#### WHAT IS ASKED
[A] Answer these questions about the Michael Renwick biography:
(i) In which city was Renwick born?
(ii) In what month and year did he join Hibernian?
(iii) Which club did he join in May 2005?
[B] Write the next part of the Michael Renwick biography, following on from its final sentence.

#### DOCUMENT PASSAGE
(begin)
Michael Renwick (born 29 February 1976 in Edinburgh) is a Scottish former professional footballer who played for Hibernian, Ayr United, Greenock Morton, Cowdenbeath, East Fife and Stenhousemuir. He also had a spell as manager of Berwick Rangers.

Playing career
Renwick played for Hutchison Vale Boys Club, before joining Hibernian in December 1991. He remained at Easter Road until May 2000 when he left to join Ayr United on a free transfer. He spent September 2001 on loan to Greenock Morton and in March 2002 joined Cowdenbeath on loan.

In August 2002 Renwick joined Cowdenbeath on a free transfer and although a regular the following season, he left in July 2003. He spent the following season with Glenavon before returning to Scotland in the 2004 close season. He joined Stirling Albion on trial before joining Arbroath where he played as a trialist against Stirling. Soon after, he signed for East Fife. He joined Stenhousemuir in May 2005, leaving in May 2006.
(end)
#### DATA
(begin)
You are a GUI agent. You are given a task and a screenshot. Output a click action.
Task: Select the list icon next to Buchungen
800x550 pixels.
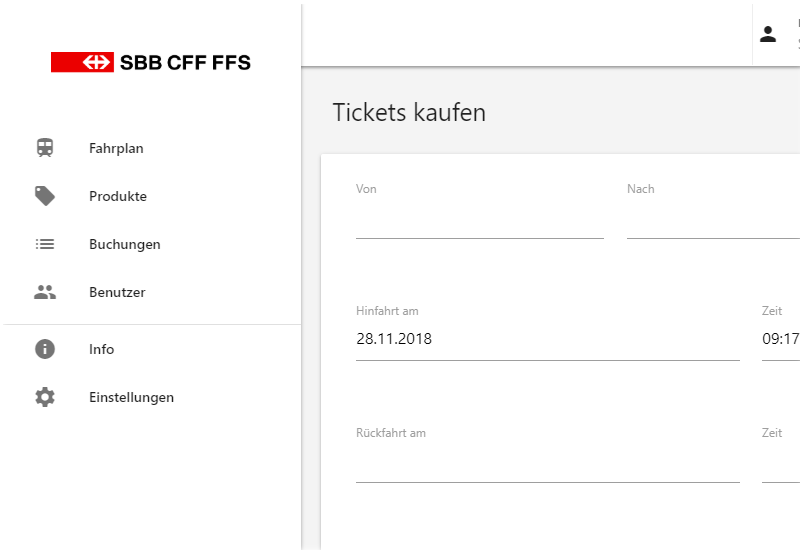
(end)
#### ANSWERS TO THE PROBLEMS
[A]
(i) Edinburgh
(ii) December 1991
(iii) Stenhousemuir

[B]
Coaching career
Renwick became assistant manager, working with Mixu Paatelainen of Cowdenbeath in May 2006. Renwick was appointed manager of Berwick Rangers in October 2007, but he was sacked in April 2008. He joined Falkirk's backroom staff in August 2008, and was then appointed as head coach of Heriot-Watt University in 2009. In January 2011 he was appointed head coach of the Scottish Universities national team. Renwick became the first Scottish Universities head coach to win the Home Nations Championship for over 10 years. He was then invited to become assistant coach for the Great Britain Universities team in preparation for the World University Games in Shenzhen.

In August 2013, Renwick was appointed Senior Academy Coach at the Red Star Soccer Academy in Los Altos, California.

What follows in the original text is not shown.